(Stored items)
*** Begin section ***

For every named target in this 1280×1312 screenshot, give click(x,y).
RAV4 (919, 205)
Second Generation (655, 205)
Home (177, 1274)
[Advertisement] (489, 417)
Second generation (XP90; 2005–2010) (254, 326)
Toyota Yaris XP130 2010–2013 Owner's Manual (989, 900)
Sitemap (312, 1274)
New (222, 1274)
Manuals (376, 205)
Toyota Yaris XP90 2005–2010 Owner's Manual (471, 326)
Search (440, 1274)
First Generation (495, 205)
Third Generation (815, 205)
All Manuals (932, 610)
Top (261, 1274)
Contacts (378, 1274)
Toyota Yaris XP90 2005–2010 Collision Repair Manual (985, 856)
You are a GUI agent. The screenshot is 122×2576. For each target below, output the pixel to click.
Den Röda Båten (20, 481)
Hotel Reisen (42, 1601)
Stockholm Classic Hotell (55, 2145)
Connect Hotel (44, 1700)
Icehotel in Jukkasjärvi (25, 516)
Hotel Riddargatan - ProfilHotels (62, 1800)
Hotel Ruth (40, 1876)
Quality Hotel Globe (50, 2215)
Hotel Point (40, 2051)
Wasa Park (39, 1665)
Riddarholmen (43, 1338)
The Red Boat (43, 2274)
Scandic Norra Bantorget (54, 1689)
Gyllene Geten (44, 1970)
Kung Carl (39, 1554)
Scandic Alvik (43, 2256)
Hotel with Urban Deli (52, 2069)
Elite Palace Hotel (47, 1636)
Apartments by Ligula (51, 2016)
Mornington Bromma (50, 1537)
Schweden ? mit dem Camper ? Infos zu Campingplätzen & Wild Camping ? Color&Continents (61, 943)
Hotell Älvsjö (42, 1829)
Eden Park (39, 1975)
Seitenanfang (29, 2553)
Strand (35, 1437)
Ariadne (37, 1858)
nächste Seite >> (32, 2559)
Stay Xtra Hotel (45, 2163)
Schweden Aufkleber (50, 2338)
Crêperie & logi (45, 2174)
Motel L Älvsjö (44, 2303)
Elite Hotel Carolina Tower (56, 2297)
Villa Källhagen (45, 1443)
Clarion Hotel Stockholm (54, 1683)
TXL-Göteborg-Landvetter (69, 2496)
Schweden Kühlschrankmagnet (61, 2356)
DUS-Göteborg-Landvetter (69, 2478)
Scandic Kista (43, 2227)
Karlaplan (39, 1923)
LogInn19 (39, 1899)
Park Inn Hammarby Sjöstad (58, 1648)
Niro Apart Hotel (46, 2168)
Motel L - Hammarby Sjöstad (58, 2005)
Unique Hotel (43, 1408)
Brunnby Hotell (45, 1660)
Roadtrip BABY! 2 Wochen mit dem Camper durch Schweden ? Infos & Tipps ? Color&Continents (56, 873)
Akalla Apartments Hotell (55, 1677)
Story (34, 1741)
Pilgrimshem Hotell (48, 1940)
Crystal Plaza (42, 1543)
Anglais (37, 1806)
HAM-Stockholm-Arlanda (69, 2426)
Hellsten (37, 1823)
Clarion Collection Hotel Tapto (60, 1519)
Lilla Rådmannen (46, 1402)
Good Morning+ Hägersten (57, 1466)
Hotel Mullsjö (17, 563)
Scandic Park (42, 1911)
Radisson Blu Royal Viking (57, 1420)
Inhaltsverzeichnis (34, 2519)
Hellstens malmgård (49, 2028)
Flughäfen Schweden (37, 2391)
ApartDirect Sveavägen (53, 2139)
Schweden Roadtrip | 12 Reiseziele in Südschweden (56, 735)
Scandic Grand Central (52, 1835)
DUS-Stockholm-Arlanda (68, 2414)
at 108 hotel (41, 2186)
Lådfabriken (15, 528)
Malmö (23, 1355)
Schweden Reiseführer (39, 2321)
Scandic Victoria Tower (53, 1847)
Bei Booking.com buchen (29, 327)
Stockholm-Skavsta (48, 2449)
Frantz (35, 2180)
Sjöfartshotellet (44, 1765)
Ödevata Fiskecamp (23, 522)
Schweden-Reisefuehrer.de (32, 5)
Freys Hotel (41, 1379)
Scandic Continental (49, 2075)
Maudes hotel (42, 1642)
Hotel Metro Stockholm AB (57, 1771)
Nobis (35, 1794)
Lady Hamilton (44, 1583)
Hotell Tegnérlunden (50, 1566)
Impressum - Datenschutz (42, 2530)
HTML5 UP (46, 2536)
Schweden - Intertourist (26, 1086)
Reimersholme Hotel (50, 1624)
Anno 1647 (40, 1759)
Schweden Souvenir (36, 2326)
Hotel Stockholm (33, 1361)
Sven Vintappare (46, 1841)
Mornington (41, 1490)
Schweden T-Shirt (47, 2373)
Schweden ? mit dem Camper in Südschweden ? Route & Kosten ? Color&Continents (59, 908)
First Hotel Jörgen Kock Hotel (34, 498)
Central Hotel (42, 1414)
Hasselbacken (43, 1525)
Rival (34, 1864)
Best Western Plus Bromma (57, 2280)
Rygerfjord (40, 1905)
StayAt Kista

*** End section ***

» **WHAT NEEDS TO BE DONE**
Pull out every line holding "Bromma" from the records above, and copy it.

» **EXERCISE OUTPUT**
Mornington Bromma (50, 1537)
Best Western Plus Bromma (57, 2280)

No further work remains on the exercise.